Ada pula wasitnya dan seorang yang
mengabadikan dengan kamera dari telepon seluler serta ada aturan mainnya (juklak dan juknis yang tidak tertulis namun
dipahami dan diketahui para pelaku).
Tentu saja, “acara-an” yang dilakukan oleh siswa dari
empat sekolah yang masih mengenakan seragam sekolah tersebut, sempat membuat
geger warga, para guru dan orang tua mereka. Hingga kejadian ini tercium oleh kepolisian
(polsek setempat) untuk turun tangan dan menyelesaikannya.
Yang sangat
memprihatinkan lagi, kejadian itu terjadi 2 hari menjelang UN tingkat SMP/MTs
itu. Pelakunya terdiri dari beberapa siswa kelas 9/sembilan yang hendak
melaksanakan UN dan adik kelasnya yaitu kelas 8/delapan.
Hal ini tentu
semakin menambah panjang peristiwa dan tindakan kriminal di kalangan pelajar yang
tentu saja kian memprihatinkan pada wajah pendidikan di negeri ini. Kejadian
ini, tentu saja membuat kelabakan banyak pihak: guru, orang tua, masyarakat dan
aparat terkait.
Ada beberapa
pertanyaan yang mengusik benak saya. Siapa orang yang menjadi wasit dalan “acara-an” tersebut? Berdasarkan
pengakuan para pelaku, mereka semua tidak tahu (atau sengaja menyembunyikan
identitas si “wasit” tersebut. Bahkan
sampai tulisan ini diturunkan, pihak berwajib dalam hal ini polisi, masih
mencari “wasit” tersebut.
Saya jadi
teringat percakapan saya beberapa waktu lalu dengan seorang guru yang mengajar
di dua sekolah yang sering terlibat tawuran. Kebetulan dia mengajar di kedua
sekolah tersebut (satu sekolah negeri, satu lagi sekolah swasta). Dia pernah
mengatakan bahwa di kedua sekolah tersebut para siswa yang sering terlibat tawuran
itu sering mengadakan semacam “audisi”
bagi para juniornya untuk melanjutkan tradisi tawuran itu.
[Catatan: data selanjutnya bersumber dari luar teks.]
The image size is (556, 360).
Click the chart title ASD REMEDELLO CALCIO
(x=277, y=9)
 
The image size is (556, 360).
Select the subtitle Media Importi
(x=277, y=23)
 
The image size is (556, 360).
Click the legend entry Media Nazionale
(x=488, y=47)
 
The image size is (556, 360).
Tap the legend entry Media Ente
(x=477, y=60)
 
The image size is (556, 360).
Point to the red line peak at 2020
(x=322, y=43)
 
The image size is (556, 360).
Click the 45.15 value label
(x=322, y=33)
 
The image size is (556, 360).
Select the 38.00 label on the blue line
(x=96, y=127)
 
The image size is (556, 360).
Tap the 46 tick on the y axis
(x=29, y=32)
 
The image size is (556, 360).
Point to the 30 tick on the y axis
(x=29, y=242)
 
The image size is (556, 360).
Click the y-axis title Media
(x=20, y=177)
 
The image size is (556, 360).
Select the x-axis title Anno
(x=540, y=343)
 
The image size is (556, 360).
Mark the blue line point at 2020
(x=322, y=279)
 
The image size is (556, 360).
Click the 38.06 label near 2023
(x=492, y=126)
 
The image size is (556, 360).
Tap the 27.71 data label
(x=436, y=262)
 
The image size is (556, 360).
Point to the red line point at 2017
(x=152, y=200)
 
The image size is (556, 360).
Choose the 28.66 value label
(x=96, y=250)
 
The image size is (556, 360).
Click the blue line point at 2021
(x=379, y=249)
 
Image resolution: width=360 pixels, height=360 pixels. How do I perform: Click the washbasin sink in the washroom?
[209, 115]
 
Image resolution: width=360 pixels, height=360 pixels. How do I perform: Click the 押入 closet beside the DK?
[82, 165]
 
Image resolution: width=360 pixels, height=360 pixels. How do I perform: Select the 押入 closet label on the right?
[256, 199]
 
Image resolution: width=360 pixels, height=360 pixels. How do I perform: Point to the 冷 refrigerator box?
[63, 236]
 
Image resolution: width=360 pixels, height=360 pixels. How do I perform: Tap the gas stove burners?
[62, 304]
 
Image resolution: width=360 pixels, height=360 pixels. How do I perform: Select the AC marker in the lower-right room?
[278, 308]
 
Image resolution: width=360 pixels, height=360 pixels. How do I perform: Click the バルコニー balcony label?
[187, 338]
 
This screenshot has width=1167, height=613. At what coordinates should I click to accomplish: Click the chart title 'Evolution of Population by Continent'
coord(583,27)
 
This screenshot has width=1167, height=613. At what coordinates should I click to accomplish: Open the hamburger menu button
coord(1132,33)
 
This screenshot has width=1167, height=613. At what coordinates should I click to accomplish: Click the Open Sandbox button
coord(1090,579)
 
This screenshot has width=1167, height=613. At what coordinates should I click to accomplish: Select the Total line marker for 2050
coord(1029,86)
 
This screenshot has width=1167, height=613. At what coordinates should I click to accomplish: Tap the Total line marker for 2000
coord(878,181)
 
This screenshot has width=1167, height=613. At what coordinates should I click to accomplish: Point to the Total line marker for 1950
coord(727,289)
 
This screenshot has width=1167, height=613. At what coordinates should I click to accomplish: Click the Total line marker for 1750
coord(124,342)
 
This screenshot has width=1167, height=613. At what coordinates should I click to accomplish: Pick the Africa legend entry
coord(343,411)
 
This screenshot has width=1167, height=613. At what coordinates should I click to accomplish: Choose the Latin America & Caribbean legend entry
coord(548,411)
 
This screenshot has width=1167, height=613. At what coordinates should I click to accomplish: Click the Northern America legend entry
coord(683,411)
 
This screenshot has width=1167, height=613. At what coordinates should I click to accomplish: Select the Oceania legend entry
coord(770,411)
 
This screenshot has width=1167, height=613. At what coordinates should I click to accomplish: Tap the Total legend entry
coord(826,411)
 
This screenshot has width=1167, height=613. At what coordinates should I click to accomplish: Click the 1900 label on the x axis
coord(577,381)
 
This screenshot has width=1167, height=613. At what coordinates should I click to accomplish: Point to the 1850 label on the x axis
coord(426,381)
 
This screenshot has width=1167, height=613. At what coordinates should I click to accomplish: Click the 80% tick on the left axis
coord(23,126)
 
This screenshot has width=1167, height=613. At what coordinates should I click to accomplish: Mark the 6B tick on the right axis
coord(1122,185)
Apakah “acara-an” ini merupakan salah satu
bentuk “audisi” tersebut? Apakah “wasit” dalam “acara-an” itu merupakan oknum pencarian generasi penerusnya? Jika
benar demikian ini merupakan “PR” besar bagi semua pihak. Haruskah kita semua
menutup mata dan telinga dengan hal ini.
Sampai kapan
dunia pendidikan ini berkubang dalam kenistaan?